Scientific classification
- Kingdom: Animalia
- Phylum: Mollusca
- Class: Gastropoda
- Subclass: Caenogastropoda
- Order: Neogastropoda
- Superfamily: Conoidea
- Family: Conidae
- Genus: Conus
- Species: C. fragilissimus
- Binomial name: Conus fragilissimus Petuch, 1979
- Synonyms: Conus (Gastridium) fragilissimus Petuch, 1979 · accepted, alternate representation; Gastridium fragilissimum (Petuch, 1979);

= Conus fragilissimus =

- Authority: Petuch, 1979
- Conservation status: DD
- Synonyms: Conus (Gastridium) fragilissimus Petuch, 1979 · accepted, alternate representation, Gastridium fragilissimum (Petuch, 1979)

Species of sea snail

Conus fragilissimus, common name the fragile geography cone, is a species of sea snail, a marine gastropod mollusk in the family Conidae, the cone snails and their allies.

Like all species within the genus Conus, these snails are predatory and venomous.

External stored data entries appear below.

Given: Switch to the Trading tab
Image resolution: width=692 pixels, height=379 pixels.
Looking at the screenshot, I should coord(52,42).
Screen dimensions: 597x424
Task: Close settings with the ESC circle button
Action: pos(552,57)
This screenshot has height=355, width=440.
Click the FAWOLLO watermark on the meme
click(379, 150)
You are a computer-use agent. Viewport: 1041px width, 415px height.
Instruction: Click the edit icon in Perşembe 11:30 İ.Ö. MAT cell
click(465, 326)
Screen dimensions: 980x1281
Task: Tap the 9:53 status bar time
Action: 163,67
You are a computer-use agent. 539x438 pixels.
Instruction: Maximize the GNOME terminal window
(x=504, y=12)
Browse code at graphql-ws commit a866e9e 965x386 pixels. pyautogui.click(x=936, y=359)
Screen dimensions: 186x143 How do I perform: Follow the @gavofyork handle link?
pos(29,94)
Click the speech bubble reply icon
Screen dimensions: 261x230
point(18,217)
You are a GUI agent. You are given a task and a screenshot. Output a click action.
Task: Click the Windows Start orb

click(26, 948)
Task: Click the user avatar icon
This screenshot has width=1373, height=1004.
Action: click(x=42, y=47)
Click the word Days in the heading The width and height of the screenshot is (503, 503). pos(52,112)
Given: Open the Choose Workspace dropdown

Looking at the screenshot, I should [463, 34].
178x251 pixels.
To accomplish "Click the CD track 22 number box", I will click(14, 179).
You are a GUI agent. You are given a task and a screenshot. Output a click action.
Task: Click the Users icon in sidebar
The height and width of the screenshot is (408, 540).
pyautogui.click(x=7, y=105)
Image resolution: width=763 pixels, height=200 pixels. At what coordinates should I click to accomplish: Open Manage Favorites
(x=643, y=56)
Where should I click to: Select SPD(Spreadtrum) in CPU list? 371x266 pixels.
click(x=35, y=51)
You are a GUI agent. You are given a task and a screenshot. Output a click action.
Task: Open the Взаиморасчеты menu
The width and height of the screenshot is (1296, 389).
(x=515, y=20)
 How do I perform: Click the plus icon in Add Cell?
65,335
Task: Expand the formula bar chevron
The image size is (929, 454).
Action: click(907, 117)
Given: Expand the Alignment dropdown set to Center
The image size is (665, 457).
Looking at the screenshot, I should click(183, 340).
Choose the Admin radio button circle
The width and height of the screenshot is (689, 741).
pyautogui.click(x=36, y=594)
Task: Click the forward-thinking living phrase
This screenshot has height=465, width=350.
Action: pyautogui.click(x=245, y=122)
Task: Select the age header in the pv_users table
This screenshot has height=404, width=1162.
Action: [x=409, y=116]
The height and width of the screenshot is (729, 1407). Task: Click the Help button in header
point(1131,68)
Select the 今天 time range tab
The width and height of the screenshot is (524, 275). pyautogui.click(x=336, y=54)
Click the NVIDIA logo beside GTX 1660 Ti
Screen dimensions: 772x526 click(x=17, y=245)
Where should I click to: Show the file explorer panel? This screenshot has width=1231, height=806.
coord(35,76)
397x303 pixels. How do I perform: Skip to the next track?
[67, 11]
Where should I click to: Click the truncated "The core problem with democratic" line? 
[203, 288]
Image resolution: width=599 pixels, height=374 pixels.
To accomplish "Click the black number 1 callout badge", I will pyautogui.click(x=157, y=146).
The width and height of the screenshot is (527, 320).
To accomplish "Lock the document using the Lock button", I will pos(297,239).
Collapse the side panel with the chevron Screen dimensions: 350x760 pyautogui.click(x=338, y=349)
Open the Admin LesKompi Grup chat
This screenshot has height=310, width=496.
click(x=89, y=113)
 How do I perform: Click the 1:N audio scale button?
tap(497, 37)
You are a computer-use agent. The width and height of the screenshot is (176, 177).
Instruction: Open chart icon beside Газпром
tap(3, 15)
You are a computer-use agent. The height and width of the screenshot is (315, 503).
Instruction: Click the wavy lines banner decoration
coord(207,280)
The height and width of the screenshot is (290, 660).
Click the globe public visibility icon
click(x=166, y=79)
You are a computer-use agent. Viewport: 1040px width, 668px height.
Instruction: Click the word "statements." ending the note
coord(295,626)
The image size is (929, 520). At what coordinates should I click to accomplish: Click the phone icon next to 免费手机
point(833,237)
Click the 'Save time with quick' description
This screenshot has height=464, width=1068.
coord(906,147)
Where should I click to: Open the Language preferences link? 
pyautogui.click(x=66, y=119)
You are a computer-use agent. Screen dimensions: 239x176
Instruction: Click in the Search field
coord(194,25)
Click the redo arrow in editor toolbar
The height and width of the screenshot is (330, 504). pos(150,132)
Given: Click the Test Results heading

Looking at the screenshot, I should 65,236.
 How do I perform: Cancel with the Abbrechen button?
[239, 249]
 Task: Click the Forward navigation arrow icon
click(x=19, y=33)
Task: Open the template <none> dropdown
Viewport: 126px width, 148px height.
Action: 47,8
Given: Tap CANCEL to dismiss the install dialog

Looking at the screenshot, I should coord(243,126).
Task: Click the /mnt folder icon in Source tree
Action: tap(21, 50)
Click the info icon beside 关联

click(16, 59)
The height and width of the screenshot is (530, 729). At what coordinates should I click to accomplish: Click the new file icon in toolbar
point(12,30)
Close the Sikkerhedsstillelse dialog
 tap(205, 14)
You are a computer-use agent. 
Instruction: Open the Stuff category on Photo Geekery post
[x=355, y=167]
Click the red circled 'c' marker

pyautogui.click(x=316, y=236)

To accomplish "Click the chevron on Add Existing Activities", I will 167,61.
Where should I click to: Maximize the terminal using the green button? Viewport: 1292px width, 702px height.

They are capable of stinging humans, therefore live ones should be handled carefully or not at all.

==Description==
Original description: "Shell extremely thin, fragile, translucent, glossy; outline ovately cylindrical; sides convex, tapering to the anterior end; shoulder wide, angled, with prominent coronations; spire high, stepped, somewhat scalariform; spire sculpture consisting of 4-6 fine revolving spiral threads; aperture wide, flaring; color pale tan with longitudinal brown flammules, flammules often coalescing into large brown patches; base color pattern overlaid with variable amounts of dots, dashes, and netlike pattern; spire color pale tan with regularly spaced dark brown flammules; protoconch and early whorls dark brown; shoulder coronations white; aperture white; periostracum smooth, translucent yellow; operculum unknown."

The size of the shell varies between 26 mm and 50 mm.

==Distribution==
Locus typicus: "3 metres depth, off South coast of Harmil Isl.,
Dahlak Archipelago, Eritrea Province, Ethiopia."

This species occurs in the Red Sea and off Ethiopia.

==Etymology==
"In reference to the almost paper thinness of the shell."